On a more substantive note I didn't find the book very interesting. A rather conventional and predictable explication of what happened from a liberal perspective is mixed with what seem to me to be some often rather poorly thought out proposals for alleviating the problems.
For example on pages 103-104 Stiglitz writes:
The government (through the Federal Reserve) has been lending money to the banks at very low interest rates. Why not use the government's ability to borrow at a low interest rate to provide less-expensive credit to homeowners under stress? Take someone who has a $300000 mortgage with a 6 percent interest rate. That's $18,000 a year in interest (.06 x $30,000[sic]) or $1,500 a month, even with no payback of principal. The government can now borrow money at essentially a zero interest rate. If it lends it to the homeowner at 2 percent, payments are cut by two-thirds to $6,000. For someone struggling to get along at twice the poverty rate, around $30,000 a year, that cuts house payments from 60% of the before-tax income to 20%. Where 60 percent is not manageable, 20% is. And apart from the cost of sending out the notices, the government makes a nice $6,000 profit per year on the deal. At $6,000 the homeowner will make the payments, at $18,000, he or she will not.
Stiglitz is proposing that the government give 2 percent interest only mortgages so stressed homeowners can payoff their existing 6 percent mortgages and drastically reduce their expenses. He further claims this will be a good deal for the government. This proposal is totally deranged.
First Stiglitz does not explain how someone with an annual income of $30,000 obtained a $300,000 mortgage. A likely explanation of course is a grossly fraudulent loan application (for example claiming an annual income of $120,000).

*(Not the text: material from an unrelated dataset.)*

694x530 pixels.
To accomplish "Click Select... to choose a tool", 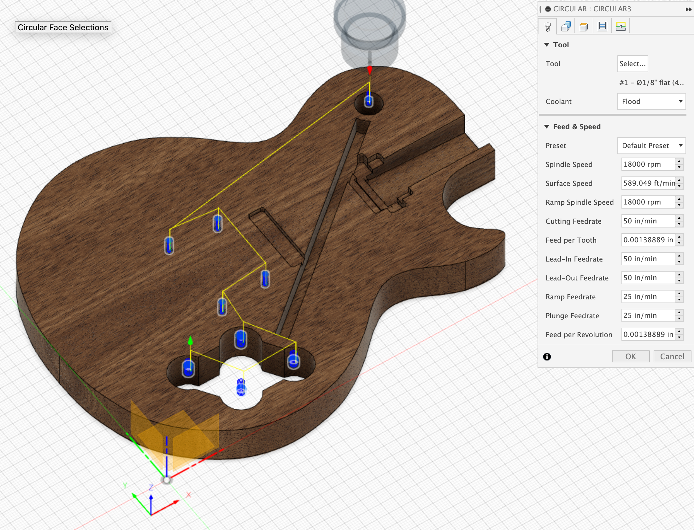I will (x=632, y=64).
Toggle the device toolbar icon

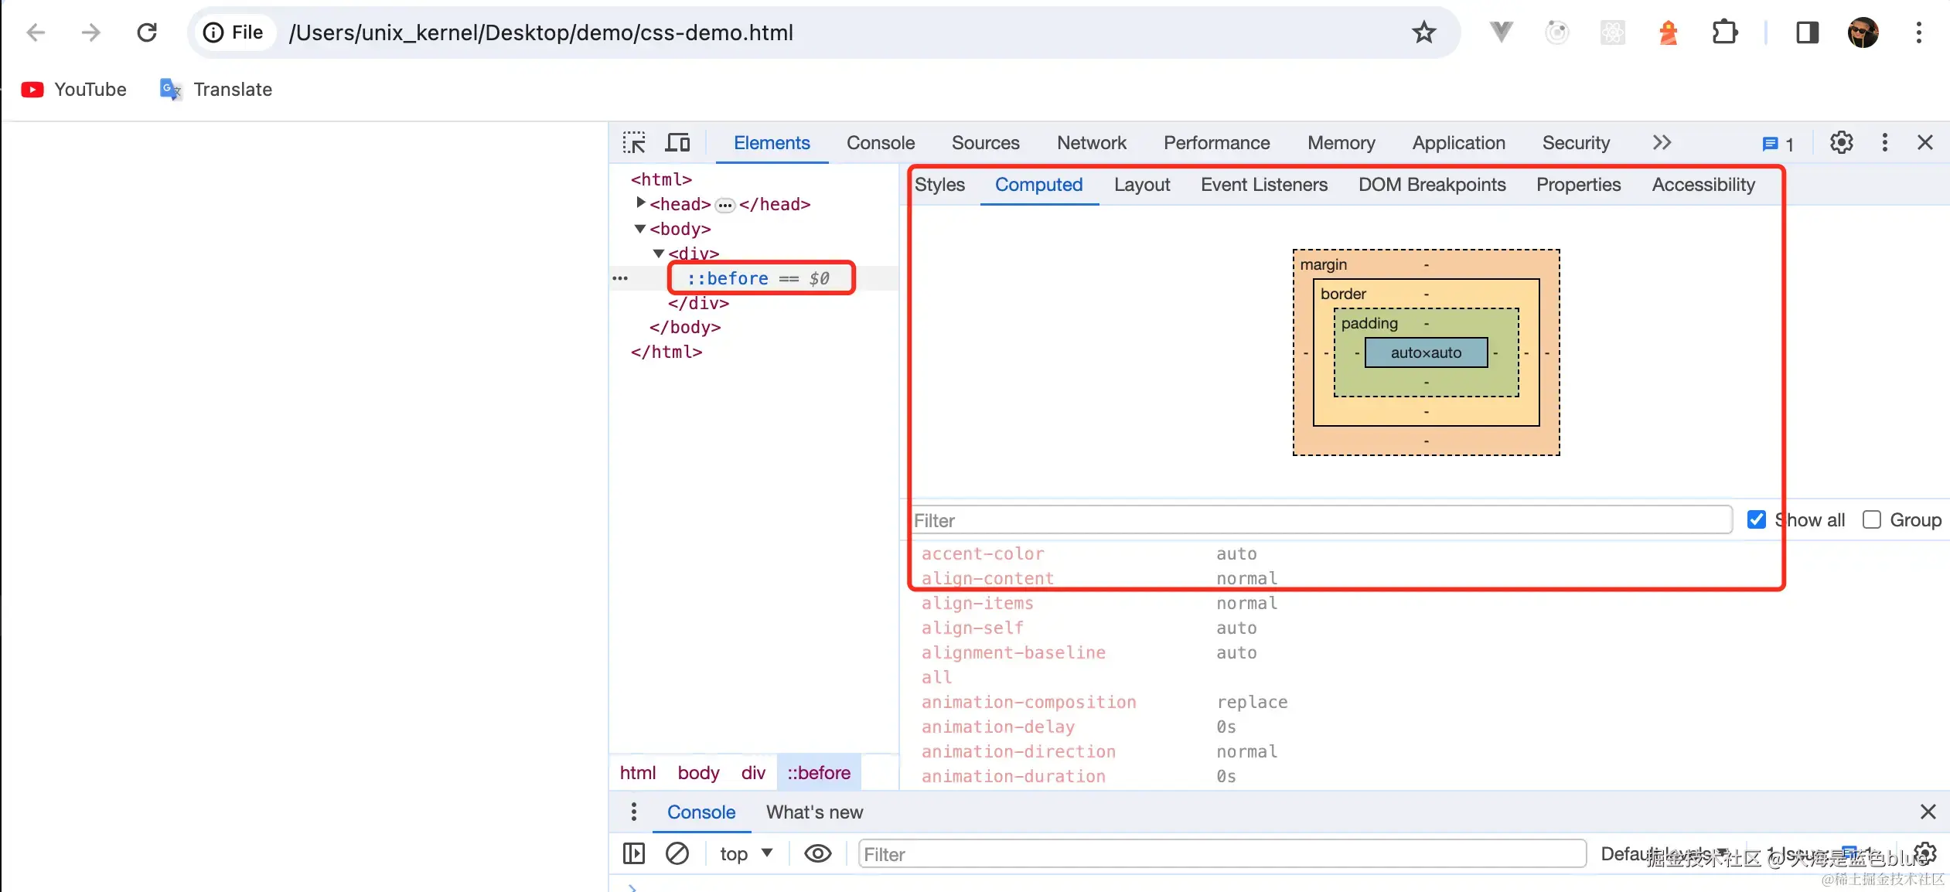point(677,143)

This is theoretically a serious crime and while it may be too much to expect such homeowners to go to jail, the government certainly shouldn't be bailing them out.
Second while it is true that the government can currently borrow money for 30 days at near 0 rates the government can't borrow money for 30 years (much less forever) without paying interest. Borrowing short and lending long is a classic recipe for trouble.
Third Stiglitz does not say how much the house is actually worth but, under current conditions, $200,000 or less seems likely. Lending $300,000 against a house worth $200,000 to a homeowner with an annual income of $30,000 is a really bad idea whether done by a bank or the government. At least for someone intending to profit as Stiglitz claims the government would.
Fourth it is hardly certain that the homeowner will be able to make payments of even $6,000 a year. Property taxes and other expenses on even a $200,000 house can be substantial and the homeowner may have other priorities. In any case the homeowner won't live forever at which point the government will own a $200,000 home with $300,000 mortgage not a desirable situation to be in.
Stiglitz goes on to claim that banks will be opposed to this sort of thing because they don't want the competition. In fact under current conditions the banks would be delighted to unload all their lousy $300,000 mortgages on the government. Something like this is actually happening as the government is currently guaranteeing (through Fannie Mae, Freddie Mac and the FHA) lousy refinancing loans which are getting the banks out from under a lot of dubious loans. This is costing the government a lot of money (far more than the direct payments to the banks Stiglitz complains about in this book). Perhaps at some future point when all the bad loans are gone the banks will try to get rid of the government competition but not just yet.
So in conclusion I didn't find a lot of value in this book. Stiglitz has a economics Nobel prize and there are occasional indications in this book that he is capable of writing an interesting and worthwhile book. However I don't think "Freefall" is it. Give it a pass.